Brexit will keep wages down and make UK poorer in decade ahead, study finds
Real pay set to be £470 lower per worker each year, say top economists
Brexit will damage Britain’s competitiveness, hit productivity and dampen workers’ wages for the rest of the decade, according to a damning new study.
The Resolution Foundation think tank’s report, in collaboration with the London School of Economics, said quitting the EU would make Britain “poorer” during the 2020s.
The study said the immediate impact of Brexit was already clear, with a “depreciation-driven inflation spike” increasing the cost of living for households and cutting investment.
The research estimated that labour productivity will be reduced by 1.3 per cent by the end of the decade through changes in trading rules, contributing to weaker wage growth.
The economists said real pay was set to be £470 lower per worker each year, on average, than it would have been if Britain had opted to stay inside the EU.
Output of the UK fishing industry is expected to decline by 30 per cent and some workers will face “painful adjustments” in the decade ahead, said the Resolution Foundation.
The report also added that the northeast of England – part of the red wall Boris Johnson’s Conservatives were able to turn blue at the last election – is expected to be hit hardest by Brexit, since its firms are particularly reliant on exports to the EU.
The UK may not have seen a large relative slump in its exports to the EU that some predicted many predicted but imports from the EU have fallen more swiftly than those from the rest of the world, the study suggested.
The report said Britain had experienced a decline of 8 per cent in “trade openness” – trade as a share of economic output – since 2019, losing market share across three of its largest non-EU goods import markets in 2021, the US, Canada and Japan.
The full effect of the Trade and Cooperation Agreement (TCA) struck with the EU will take years to be felt, say the authors, but it is clear the nation is moving towards a more closed economy.
Sophie Hale, principal economist at the Resolution Foundation, said Brexit represented “the biggest change to Britain’s economic relationship with the rest of the world in half a century”.
She said: “This has led many to predict that it would cause a particularly big fall in exports to the EU, and fundamentally reshape Britain’s economy towards more manufacturing.”
“The first of these has not come to pass, and the second looks unlikely to do so,” the economist added.

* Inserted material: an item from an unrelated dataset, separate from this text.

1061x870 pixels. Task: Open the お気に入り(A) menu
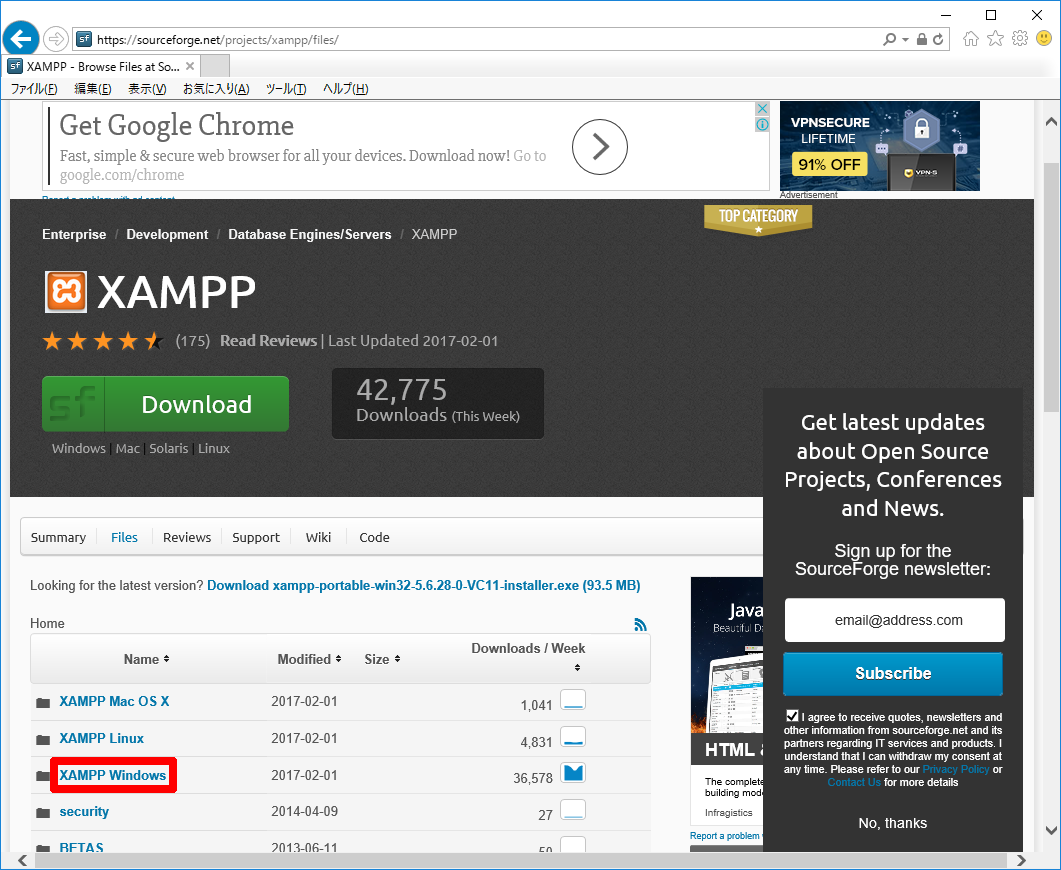point(215,89)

“Instead, Brexit has had a more diffuse impact by reducing the UK’s competitiveness and openness to trade with a wider range of countries. This will ultimately reduce productivity, and workers’ real wages too.”

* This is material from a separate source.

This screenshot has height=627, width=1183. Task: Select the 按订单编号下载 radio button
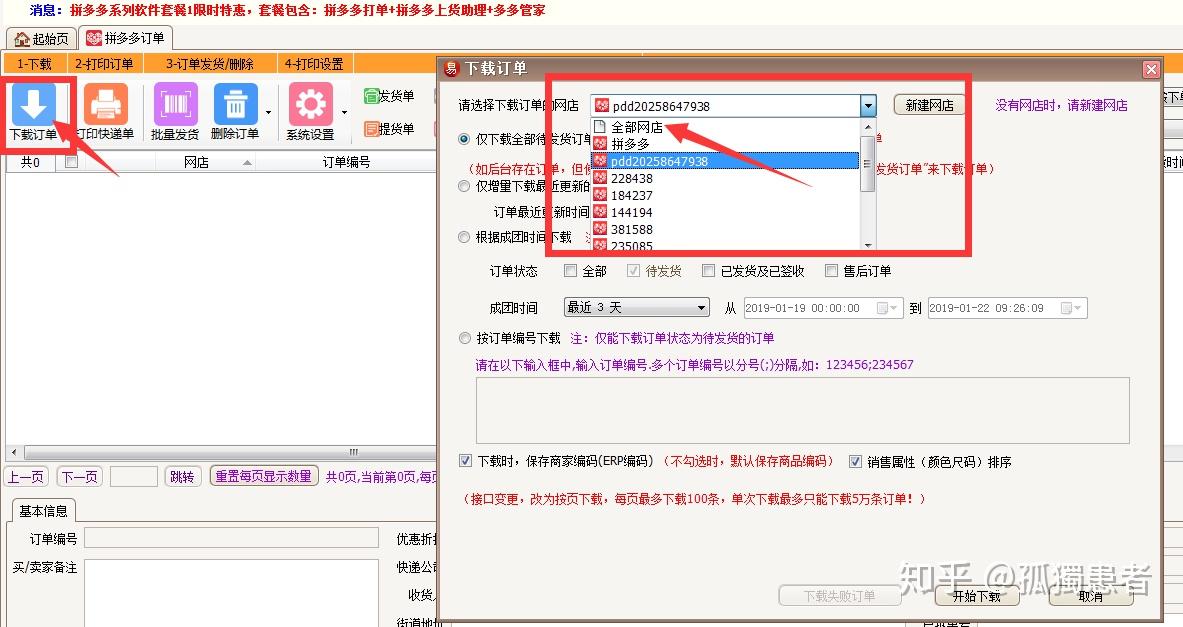point(463,337)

It follows a recent study by the Centre for European Reform (CEF) which found Brexit was “largely to blame” for billions being lost in trade and tax revenues in recent years.
The think tank said that by the end of last year, Britain’s economy was 5.2 per cent – or £31bn – smaller than it would have been without Brexit and the Covid pandemic.
“We can’t blame Brexit for all of the 5.2 per cent GDP shortfall … but it’s apparent that Brexit is largely to blame,” said John Springford, author of the CEF study.
It comes as Mr Johnson’s government was accused of hypocrisy for planning to cut controls on City bosses’ pay while calling for wage restraint in the public sector.
No 10 chief of staff Steve Barclay is said to have written to chancellor Rishi Sunak with a plan for “deregulatory measures to reduce the overall burden on business” and attract companies following Brexit.
Confirming the plan, Downing Street said the government was exploring how non-executive directors were paid, not how much – including removing “unnecessary restrictions on paying non-executive directors shares”.
But Labour accused the government of using “two sets of rules” on wages – one for people on high incomes in the City, and another for workers elsewhere.